= 1999 Greek stock market crash =

The Greek stock market crash of 1999 (ελληνικό χρηματιστηριακό κραχ του 1999) was a sudden and sharp decline in the prices of most stocks on the Athens Stock Exchange (ATH), beginning in the fall of 1999 and continuing until the spring of 2003. This crash resulted in a significant drop in the total market capitalization of the Stock Exchange and a large reduction in nominal wealth for the majority of registered investors. The crash affected a large proportion of Greeks, as active investors had reached 1,5 million, and led to years of legal battles to find and punish potential culprits, hence becoming known widely as the "Stock Market Scandal", most of the accused were acquitted.

==The bubble==
The rapid rise in stock prices on the Stock Market, also known as the "Stock market bubble" had started as early as 1997. As described by behavioral economics, economic bubbles are due to a combination of biases that lead to group recklessness and foolish behavior. In the case of the Greek stock market bubble of 1997–1999, a combination of economic factors, such as the lifting of many international restrictions on the movement of capital, the digital revolution and the internet, the reduction of deposit rates, Greece's entry into EMU, the hosting of the 2004 Olympic Games, the reduction of inflation, the improved fiscal picture of the country, created the impression of a significant improvement in the fundamental parameters of the Greek economy. Βy the summer of 1999, stock market activity had reached record levels. Even in small settlements services of reception and transmission of stock market orders, that functioned as brokerage offices for the purchase and sale of shares. It is estimated that over 1,300 companies were active on the Stock Exchange. Thus, the general index which was at 933 points in December 1996 reached an all-time high of 6,335 points on September 17, 1999 (an increase of 579%). The volume of daily transactions had exceeded 570 billion drachmas (1.8 billion euros), while the total capitalization of the Stock Exchange reached 212.8 billion euros, which corresponded to 182% of the GDP.

==Crash==
The decline began on Monday, September 20, 1999, but was particularly felt from September 23 onwards, with the general index down 12.7% in 3 days and down more than 1,000 points in one week. The downward trend continued until March 2003, with the overall index falling to 1,467 points. The crash was fueled by the mass realization that there were stock-"bubbles" that had a high nominal value but no real value based on the company's economic activity.

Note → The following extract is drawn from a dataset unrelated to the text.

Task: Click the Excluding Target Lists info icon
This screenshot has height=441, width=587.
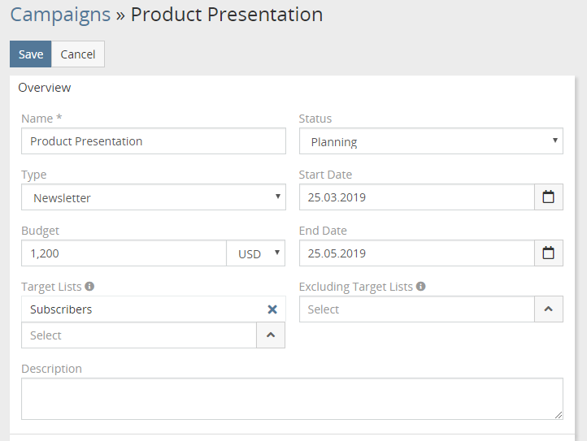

A practice particularly widespread in stock trading is the exploitation of confidential information (insider trading). In this way, insiders with positive or negative information about a company can buy or sell its stock before that information is made public to profit financially. Some ways of exploiting confidential information are illegal in some countries. But at the time of the Greek stock market bubble, the institutional framework was porous and the supervisory mechanisms insufficient. In addition, there have always been various companies that signed contracts with the state to build projects or provide products and services. The prospect or announcement of such contracts was bound to lead to an increase in the share price of such companies, so the top executives of these companies and government officials who knew about such contracts in advance were in a privileged position and were able to exploit such insiders. information. Finally, the listing of a company's stock on the Stock Exchange required time-consuming bureaucratic procedures and this allowed people favored by the rulers to bypass the wait.

==Aftermath==
The crash caused intense reactions, at a political and wider social level. There were even demonstrations outside the building of Stock Market. Leading officials of PASOK and the then Simitis government assured that the shocks in the Stock Exchange were temporary. Prime Minister Kostas Simitis declared in October 1999 to the Audit Office of PASOK that "in a couple of days the situation in the Stock Exchange will have been normalized", while the Minister of National Economy and Finance Giannos Papantoniou stated in April 2000, with the index already below 5,000 units, that "the period of nervousness in the stock market has an end date, it is April 9, it is the re-election of the PASOK. We, PASOK, are guarantors of the smooth running of the markets"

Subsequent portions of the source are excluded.